═════ EXERCISE MATERIALS ═════
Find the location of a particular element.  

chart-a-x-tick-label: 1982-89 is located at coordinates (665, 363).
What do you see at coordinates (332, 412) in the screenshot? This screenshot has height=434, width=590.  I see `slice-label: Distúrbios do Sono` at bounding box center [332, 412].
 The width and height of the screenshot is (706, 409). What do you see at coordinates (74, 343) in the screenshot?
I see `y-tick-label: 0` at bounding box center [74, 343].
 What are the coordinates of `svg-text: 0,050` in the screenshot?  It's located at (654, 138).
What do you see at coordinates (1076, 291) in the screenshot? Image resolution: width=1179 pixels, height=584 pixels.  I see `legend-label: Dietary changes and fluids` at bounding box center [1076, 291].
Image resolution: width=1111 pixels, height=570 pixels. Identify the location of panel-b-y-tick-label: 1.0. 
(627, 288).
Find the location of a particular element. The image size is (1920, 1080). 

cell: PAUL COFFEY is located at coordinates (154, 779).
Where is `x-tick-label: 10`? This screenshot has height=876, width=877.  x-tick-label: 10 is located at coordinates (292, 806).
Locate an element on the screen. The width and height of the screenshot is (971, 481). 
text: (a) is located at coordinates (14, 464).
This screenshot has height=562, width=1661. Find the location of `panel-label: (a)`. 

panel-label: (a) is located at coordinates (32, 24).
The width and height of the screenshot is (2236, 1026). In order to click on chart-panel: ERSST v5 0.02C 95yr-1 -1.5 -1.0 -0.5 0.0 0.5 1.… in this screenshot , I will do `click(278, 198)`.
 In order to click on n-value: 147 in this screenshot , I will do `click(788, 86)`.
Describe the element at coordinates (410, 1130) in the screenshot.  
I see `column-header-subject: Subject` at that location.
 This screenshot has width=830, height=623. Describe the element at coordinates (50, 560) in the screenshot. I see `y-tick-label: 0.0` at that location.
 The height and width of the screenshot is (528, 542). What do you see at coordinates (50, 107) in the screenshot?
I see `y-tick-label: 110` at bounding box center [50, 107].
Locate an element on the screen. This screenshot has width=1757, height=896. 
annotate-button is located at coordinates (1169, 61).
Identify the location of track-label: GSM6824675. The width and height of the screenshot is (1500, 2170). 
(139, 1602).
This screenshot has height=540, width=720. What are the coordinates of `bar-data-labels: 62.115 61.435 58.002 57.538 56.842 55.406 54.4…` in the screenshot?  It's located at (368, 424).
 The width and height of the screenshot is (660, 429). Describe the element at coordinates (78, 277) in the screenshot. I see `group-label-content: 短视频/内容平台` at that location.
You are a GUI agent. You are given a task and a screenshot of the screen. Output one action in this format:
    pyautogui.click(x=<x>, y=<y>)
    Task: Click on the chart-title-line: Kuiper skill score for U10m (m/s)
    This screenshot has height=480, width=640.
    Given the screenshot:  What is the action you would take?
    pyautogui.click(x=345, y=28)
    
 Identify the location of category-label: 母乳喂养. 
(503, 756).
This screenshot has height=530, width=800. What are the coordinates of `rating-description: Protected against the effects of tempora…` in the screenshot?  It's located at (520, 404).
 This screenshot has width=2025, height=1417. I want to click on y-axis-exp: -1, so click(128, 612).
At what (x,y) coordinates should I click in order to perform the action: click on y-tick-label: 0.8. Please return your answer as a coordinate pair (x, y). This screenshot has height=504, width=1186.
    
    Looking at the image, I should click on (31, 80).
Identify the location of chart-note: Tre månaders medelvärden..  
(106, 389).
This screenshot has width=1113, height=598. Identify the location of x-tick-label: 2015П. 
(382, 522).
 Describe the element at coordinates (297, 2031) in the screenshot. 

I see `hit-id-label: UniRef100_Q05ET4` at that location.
═════
» **PROBLEM DESCRIPTION**:
Quote every line of the listing above that includes the word "particular".

» **WRITTEN ANSWER**:
Find the location of a particular element.  
Find the location of a particular element. The image size is (1920, 1080). 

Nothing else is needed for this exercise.